What needs to be done:
Only one stretch of the data below is needed. Output the lines from the one with "This screenshot has width=1280, height=760." up to and including the one with "You are a computer-use agent. The image size is (1090, 724).", exactly as they stand.

Task material:
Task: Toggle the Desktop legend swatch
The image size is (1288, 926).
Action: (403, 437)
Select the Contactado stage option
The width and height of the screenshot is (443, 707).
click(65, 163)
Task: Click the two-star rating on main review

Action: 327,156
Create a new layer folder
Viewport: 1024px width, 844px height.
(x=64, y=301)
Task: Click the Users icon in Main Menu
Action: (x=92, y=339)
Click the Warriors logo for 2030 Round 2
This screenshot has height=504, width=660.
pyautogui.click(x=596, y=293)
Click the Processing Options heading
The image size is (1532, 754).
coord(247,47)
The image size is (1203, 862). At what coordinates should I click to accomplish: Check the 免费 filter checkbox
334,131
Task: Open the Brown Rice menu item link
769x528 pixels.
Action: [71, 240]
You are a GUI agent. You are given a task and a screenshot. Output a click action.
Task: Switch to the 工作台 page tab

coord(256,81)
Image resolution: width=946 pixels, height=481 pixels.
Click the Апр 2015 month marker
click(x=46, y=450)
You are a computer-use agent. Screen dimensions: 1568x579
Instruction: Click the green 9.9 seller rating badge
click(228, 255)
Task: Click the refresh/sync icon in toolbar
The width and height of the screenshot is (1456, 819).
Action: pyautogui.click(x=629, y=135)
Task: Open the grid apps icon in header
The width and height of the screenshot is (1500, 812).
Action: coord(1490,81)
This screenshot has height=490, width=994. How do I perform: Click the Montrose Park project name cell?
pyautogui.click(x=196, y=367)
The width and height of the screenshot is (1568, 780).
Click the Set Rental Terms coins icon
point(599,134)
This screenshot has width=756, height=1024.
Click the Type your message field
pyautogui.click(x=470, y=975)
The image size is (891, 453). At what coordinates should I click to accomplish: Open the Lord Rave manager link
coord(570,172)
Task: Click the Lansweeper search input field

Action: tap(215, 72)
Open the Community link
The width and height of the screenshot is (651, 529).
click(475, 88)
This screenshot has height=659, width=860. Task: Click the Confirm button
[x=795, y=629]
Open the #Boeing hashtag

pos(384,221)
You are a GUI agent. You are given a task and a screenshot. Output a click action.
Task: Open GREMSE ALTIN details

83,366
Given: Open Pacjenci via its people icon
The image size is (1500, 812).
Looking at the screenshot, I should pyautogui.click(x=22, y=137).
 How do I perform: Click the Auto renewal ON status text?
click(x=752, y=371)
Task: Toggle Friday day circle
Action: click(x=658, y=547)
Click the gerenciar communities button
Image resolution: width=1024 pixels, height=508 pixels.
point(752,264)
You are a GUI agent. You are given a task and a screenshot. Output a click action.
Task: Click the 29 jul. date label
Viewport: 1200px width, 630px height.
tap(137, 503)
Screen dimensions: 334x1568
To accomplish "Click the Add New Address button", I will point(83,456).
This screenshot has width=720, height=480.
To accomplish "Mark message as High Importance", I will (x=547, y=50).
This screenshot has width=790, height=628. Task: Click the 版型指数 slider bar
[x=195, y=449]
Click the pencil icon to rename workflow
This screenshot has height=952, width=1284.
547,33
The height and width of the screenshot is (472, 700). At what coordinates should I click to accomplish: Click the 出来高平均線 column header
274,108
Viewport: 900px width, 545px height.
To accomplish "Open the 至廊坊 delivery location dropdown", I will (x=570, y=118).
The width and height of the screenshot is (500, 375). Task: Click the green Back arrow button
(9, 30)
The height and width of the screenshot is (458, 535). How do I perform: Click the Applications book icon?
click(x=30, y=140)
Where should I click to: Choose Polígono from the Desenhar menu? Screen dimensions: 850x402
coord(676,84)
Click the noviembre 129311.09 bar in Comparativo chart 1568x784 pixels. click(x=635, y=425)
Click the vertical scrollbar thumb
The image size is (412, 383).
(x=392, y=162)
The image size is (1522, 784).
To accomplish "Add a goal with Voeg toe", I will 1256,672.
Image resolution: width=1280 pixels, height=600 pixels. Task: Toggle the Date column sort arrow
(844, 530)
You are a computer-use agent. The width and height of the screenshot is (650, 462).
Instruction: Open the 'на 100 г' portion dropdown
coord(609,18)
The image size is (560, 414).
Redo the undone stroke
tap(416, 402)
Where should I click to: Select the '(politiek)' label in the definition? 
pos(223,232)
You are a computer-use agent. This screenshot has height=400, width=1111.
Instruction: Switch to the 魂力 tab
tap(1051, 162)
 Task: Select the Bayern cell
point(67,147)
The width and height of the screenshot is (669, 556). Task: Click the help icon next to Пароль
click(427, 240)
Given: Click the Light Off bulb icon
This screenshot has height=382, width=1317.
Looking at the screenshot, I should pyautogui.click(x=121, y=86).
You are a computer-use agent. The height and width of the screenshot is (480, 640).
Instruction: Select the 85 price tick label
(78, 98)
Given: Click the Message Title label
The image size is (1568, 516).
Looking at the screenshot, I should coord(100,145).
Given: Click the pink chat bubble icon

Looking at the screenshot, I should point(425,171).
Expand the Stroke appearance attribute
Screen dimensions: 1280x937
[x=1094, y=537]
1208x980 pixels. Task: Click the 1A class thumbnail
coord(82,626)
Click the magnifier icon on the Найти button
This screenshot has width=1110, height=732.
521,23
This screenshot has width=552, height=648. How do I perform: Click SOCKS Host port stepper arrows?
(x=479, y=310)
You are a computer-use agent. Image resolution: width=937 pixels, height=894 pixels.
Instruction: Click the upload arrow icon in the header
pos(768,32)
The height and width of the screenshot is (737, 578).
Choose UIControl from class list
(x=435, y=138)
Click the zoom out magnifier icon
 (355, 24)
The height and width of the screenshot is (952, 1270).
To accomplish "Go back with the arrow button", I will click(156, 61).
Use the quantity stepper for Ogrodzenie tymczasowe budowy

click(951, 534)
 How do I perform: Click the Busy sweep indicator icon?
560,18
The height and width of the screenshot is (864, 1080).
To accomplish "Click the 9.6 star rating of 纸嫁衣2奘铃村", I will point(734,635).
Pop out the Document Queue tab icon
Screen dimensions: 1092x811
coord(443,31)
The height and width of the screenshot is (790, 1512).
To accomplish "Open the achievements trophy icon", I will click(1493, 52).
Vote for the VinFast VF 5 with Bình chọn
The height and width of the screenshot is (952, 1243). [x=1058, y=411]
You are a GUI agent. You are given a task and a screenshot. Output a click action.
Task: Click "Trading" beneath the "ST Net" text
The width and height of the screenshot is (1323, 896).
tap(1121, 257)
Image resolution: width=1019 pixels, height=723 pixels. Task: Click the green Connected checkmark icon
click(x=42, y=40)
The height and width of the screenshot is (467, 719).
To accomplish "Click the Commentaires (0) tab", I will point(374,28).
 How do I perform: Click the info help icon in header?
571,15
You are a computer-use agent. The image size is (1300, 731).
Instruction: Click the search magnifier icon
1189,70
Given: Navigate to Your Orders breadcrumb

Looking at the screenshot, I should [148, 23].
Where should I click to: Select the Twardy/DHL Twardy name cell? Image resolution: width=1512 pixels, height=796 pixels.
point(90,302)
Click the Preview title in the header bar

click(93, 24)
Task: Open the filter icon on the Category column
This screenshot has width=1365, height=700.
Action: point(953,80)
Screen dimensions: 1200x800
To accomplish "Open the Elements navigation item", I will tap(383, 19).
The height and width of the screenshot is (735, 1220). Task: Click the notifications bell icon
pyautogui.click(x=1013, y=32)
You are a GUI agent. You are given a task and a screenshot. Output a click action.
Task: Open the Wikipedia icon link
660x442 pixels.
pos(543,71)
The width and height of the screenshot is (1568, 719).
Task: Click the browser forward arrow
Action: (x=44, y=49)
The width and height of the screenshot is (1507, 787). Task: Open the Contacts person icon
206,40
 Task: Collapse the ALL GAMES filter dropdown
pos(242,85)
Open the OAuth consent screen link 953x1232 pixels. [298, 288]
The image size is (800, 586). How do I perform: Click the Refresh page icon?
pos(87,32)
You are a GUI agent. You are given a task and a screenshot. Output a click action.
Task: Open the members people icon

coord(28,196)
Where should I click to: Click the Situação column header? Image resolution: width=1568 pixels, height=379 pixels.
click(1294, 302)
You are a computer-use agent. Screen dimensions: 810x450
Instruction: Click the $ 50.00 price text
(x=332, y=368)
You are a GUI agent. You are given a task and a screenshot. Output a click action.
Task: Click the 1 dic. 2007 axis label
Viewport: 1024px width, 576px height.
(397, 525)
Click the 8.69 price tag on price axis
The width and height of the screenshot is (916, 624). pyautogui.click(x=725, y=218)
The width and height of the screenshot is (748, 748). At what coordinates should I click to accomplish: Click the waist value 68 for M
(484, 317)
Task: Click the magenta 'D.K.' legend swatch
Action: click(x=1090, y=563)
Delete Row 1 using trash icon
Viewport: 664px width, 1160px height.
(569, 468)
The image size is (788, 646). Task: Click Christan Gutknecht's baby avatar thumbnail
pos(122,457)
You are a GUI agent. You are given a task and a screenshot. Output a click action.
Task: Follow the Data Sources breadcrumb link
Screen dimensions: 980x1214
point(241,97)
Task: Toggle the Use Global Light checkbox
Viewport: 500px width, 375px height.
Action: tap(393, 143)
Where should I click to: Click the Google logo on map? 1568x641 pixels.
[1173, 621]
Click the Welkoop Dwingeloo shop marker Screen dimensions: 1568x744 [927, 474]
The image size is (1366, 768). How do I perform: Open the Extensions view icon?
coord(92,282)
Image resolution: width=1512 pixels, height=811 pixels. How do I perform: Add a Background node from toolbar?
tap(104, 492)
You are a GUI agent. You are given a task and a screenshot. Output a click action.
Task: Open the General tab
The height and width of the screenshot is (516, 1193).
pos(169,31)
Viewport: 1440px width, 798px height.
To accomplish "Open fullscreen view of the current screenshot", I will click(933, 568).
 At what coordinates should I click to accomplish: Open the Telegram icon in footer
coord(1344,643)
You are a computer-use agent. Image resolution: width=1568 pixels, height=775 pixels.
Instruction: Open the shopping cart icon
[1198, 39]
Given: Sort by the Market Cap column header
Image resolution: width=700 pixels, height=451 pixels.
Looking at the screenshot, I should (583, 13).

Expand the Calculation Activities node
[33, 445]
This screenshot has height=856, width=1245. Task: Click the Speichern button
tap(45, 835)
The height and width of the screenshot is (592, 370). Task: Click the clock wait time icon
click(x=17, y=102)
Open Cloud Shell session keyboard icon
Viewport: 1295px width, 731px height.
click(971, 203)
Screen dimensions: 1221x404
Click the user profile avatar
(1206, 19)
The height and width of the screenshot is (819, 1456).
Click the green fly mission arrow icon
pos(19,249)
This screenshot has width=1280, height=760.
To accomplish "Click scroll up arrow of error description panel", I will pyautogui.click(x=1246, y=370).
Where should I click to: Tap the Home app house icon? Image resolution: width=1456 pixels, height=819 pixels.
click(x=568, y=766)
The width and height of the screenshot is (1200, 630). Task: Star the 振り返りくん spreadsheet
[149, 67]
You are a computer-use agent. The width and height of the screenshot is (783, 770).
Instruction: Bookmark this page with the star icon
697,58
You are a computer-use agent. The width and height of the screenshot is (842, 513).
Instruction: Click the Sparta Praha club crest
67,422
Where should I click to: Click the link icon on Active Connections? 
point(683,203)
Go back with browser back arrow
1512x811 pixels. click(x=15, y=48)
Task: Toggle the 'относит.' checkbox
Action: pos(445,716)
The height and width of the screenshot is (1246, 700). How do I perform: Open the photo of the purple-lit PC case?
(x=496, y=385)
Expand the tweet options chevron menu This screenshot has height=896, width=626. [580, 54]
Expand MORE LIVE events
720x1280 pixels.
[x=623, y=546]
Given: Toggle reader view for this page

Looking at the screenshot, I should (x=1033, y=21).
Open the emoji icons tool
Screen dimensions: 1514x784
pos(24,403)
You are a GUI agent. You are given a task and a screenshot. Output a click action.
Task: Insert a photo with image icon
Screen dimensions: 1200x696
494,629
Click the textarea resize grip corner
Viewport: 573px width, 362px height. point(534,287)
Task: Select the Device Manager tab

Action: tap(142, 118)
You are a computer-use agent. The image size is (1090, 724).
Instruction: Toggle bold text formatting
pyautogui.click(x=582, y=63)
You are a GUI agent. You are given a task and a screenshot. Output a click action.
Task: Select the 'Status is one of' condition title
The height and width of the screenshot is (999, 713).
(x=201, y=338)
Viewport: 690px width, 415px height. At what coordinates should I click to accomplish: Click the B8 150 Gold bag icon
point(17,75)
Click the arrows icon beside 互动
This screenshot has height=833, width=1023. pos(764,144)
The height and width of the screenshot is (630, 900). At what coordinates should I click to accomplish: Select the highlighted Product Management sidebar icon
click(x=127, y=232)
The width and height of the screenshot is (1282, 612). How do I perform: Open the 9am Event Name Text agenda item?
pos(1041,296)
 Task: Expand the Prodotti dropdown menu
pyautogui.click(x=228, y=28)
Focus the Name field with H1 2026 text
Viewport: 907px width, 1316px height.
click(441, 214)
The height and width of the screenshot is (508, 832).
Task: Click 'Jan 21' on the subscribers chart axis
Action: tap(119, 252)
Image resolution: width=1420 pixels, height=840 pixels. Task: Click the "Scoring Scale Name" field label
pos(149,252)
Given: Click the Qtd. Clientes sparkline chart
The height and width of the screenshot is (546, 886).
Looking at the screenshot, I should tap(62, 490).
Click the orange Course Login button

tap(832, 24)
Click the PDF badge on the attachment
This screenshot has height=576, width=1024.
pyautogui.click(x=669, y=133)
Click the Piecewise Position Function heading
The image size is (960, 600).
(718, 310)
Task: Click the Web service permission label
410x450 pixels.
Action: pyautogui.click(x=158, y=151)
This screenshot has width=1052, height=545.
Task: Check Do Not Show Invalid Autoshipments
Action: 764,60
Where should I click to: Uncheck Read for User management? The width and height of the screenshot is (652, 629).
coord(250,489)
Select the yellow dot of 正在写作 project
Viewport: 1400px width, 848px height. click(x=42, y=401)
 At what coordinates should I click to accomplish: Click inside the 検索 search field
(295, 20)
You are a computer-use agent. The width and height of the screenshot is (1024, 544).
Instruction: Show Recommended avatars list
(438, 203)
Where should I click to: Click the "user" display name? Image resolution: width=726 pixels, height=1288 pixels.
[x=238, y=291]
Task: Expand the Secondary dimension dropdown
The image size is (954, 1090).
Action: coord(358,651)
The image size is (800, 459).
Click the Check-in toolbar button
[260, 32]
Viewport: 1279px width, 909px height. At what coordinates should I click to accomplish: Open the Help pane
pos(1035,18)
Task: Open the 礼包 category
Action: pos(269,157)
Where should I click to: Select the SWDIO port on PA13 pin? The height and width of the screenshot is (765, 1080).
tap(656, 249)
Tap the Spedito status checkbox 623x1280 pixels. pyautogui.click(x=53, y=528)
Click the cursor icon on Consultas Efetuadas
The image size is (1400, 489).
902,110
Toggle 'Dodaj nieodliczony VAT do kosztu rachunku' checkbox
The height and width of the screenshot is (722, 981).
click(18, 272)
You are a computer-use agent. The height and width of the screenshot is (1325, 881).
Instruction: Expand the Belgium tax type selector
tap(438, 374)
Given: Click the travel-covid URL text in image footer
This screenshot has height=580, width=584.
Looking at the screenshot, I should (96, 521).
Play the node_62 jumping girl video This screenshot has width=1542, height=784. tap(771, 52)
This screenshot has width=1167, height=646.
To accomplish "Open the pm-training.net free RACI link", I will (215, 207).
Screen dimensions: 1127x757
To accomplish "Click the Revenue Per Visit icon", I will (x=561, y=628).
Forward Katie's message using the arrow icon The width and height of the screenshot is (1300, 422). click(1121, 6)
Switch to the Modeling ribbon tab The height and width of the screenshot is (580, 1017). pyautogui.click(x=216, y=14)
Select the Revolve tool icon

Written response:
This screenshot has width=1280, height=760.
To accomplish "Click scroll up arrow of error description panel", I will pyautogui.click(x=1246, y=370).
Where should I click to: Tap the Home app house icon? Image resolution: width=1456 pixels, height=819 pixels.
click(x=568, y=766)
The width and height of the screenshot is (1200, 630). Task: Star the 振り返りくん spreadsheet
[149, 67]
You are a computer-use agent. The width and height of the screenshot is (783, 770).
Instruction: Bookmark this page with the star icon
697,58
You are a computer-use agent. The width and height of the screenshot is (842, 513).
Instruction: Click the Sparta Praha club crest
67,422
Where should I click to: Click the link icon on Active Connections? 
point(683,203)
Go back with browser back arrow
1512x811 pixels. click(x=15, y=48)
Task: Toggle the 'относит.' checkbox
Action: pos(445,716)
The height and width of the screenshot is (1246, 700). How do I perform: Open the photo of the purple-lit PC case?
(x=496, y=385)
Expand the tweet options chevron menu This screenshot has height=896, width=626. [580, 54]
Expand MORE LIVE events
720x1280 pixels.
[x=623, y=546]
Given: Toggle reader view for this page

Looking at the screenshot, I should (x=1033, y=21).
Open the emoji icons tool
Screen dimensions: 1514x784
pos(24,403)
You are a GUI agent. You are given a task and a screenshot. Output a click action.
Task: Insert a photo with image icon
Screen dimensions: 1200x696
494,629
Click the textarea resize grip corner
Viewport: 573px width, 362px height. point(534,287)
Task: Select the Device Manager tab

Action: tap(142, 118)
You are a computer-use agent. The image size is (1090, 724).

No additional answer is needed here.